A hipocondria é uma patologia psicológica em que o paciente possui uma preocupação obsessiva acerca do próprio estado de saúde, mesmo sem muita das vezes ter nenhuma doença diagnosticada. Ao trazer esse conceito aos dias atuais e unir tal doença com a facilidade de coletar informações pela internet, há a origem de um novo termo, a chamada Cibercondria, que é quando a pessoa hipocondríaca usa as ferramentas de pesquisa virtual para obter dados relacionados a determinados sintomas. A cibercondria é capaz de gerar problemas relativos a dois comportamentos antagônicos: a supervalorização e a subestimação de sintomas.

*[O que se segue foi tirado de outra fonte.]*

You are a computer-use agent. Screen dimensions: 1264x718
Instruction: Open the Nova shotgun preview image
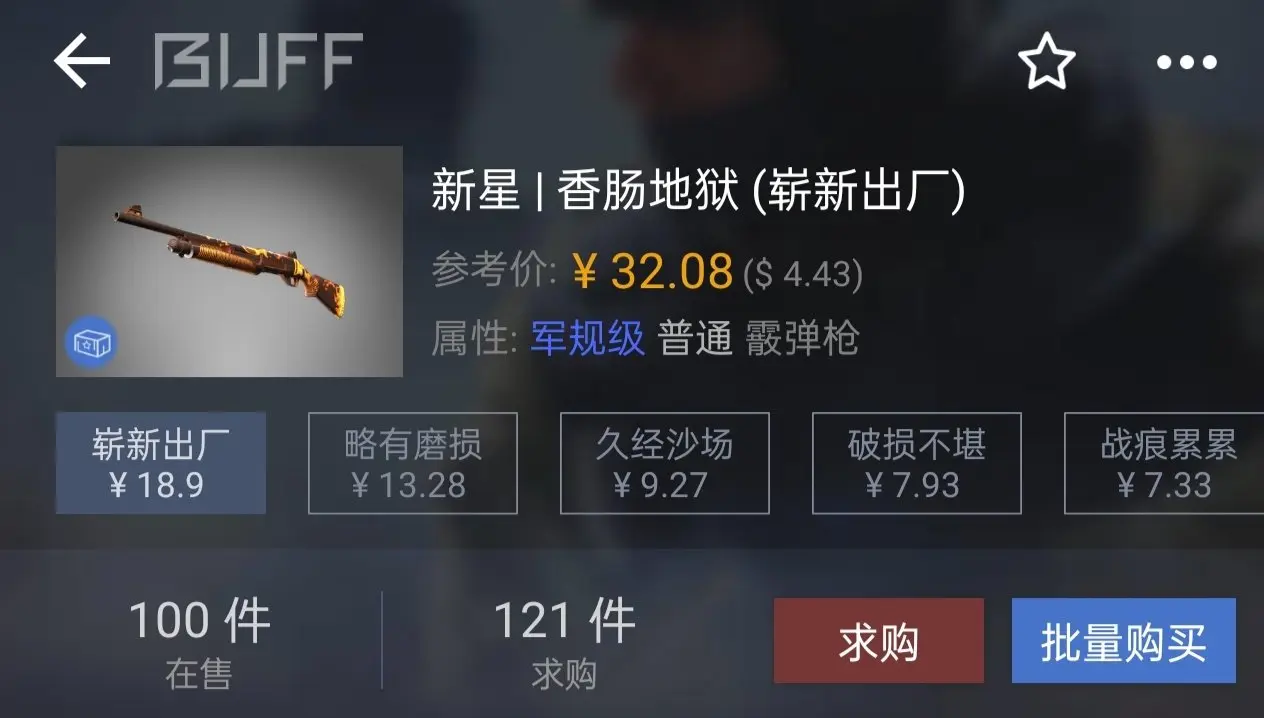[229, 261]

Primeiramente, a fim de entender as complicações causadas pelo julgamento errôneo do valor de uma doença, é preciso entender que na Internet é possível encontrar inúmeros dados associadas a diferentes enfermidades. Com isso, uma pessoa que não possui a capacidade de filtrar informações pode se enganar e chegar a conclusão de que está sofrendo uma doença mais ou menos grave que o real e desse modo age de forma incorreta, recorrendo a práticas como a automedicação ou até mesmo a contestar o diagnóstico de um profissional médico por confiar mais no que leu virtualmente.

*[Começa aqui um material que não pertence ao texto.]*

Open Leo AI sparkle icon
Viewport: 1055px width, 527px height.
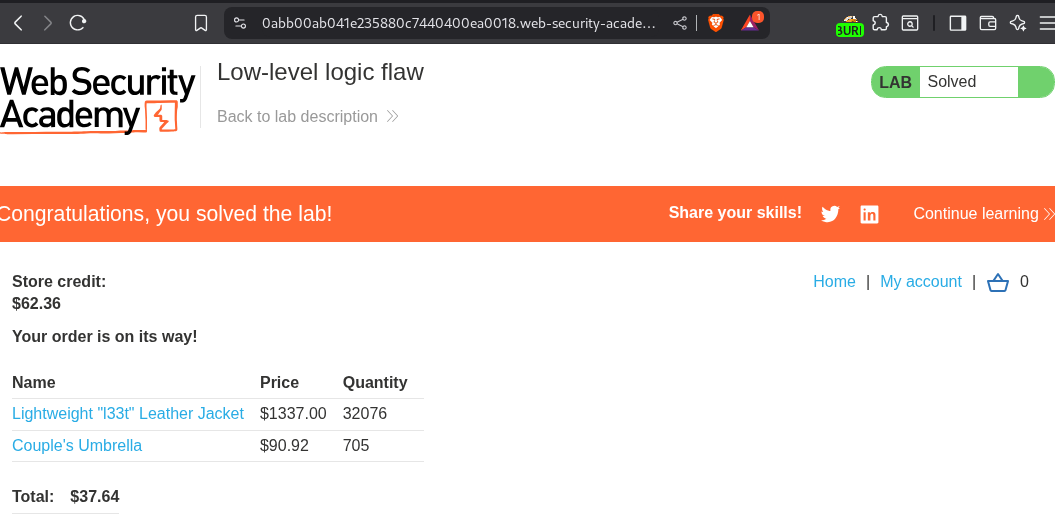click(1018, 22)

Sendo assim, é importante analisar os impactos gerados pela Cibercondria, sabendo que existe uma diferença entre os “cibercôndricos” que supervalorizam os sintomas e outros que subestimam. Dentre os que aumentam o real valor dos sintomas, a atitude mais comum é a automedicação, que pode ter como uma das consequências diretas a seleção natural de organismos mais resistentes, o que pode agravar doenças que antes não eram críticas. Já em relação aos que leem algumas informações equivocadamente e pensam que os seus sintomas correspondem a alguma doença mais branda que o real, eles acabam sendo negligentes e se recusam a consultar um médico. Dessa forma, sua enfermidade pode evoluir para um caso mais grave e dificultar uma recuperação.

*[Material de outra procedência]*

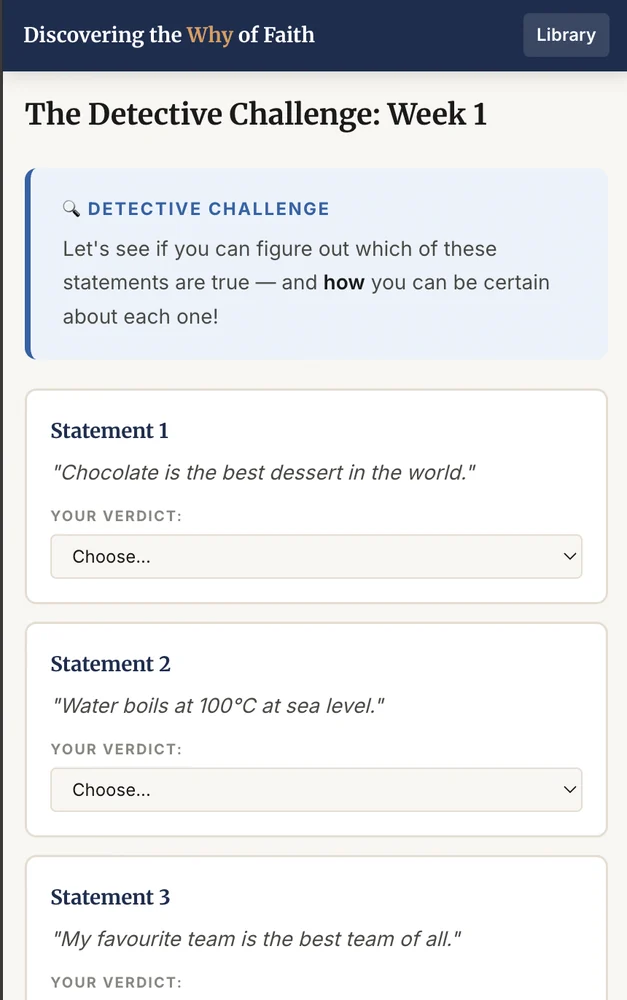Open Statement 1 verdict Choose... dropdown
Viewport: 627px width, 1000px height.
[316, 557]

Portanto, a Cibercondria caracteriza-se como uma das doenças da contemporaneidade, por tratar-se de uma doença da era digital. Tendo como objetivo sua erradicação, é preciso que órgãos competentes como o Ministério da Saúde realize campanhas de esclarecimento nas próprias mídias virtuais que expliquem a importância de um diagnóstico realizado pelo profissional com diploma realizando um diagnóstico pessoalmente. Além disso, é interessante também que os próprios médicos orientem seus pacientes a sempre realizarem consultas periódicas e a confiarem na opinião de um profissional em primeiro lugar. Não se trata de censurar a pesquisa na internet, e sim incentivar que a opinião do profissional capacitado seja a mais relevante diante de tantas informações obtidas na rede.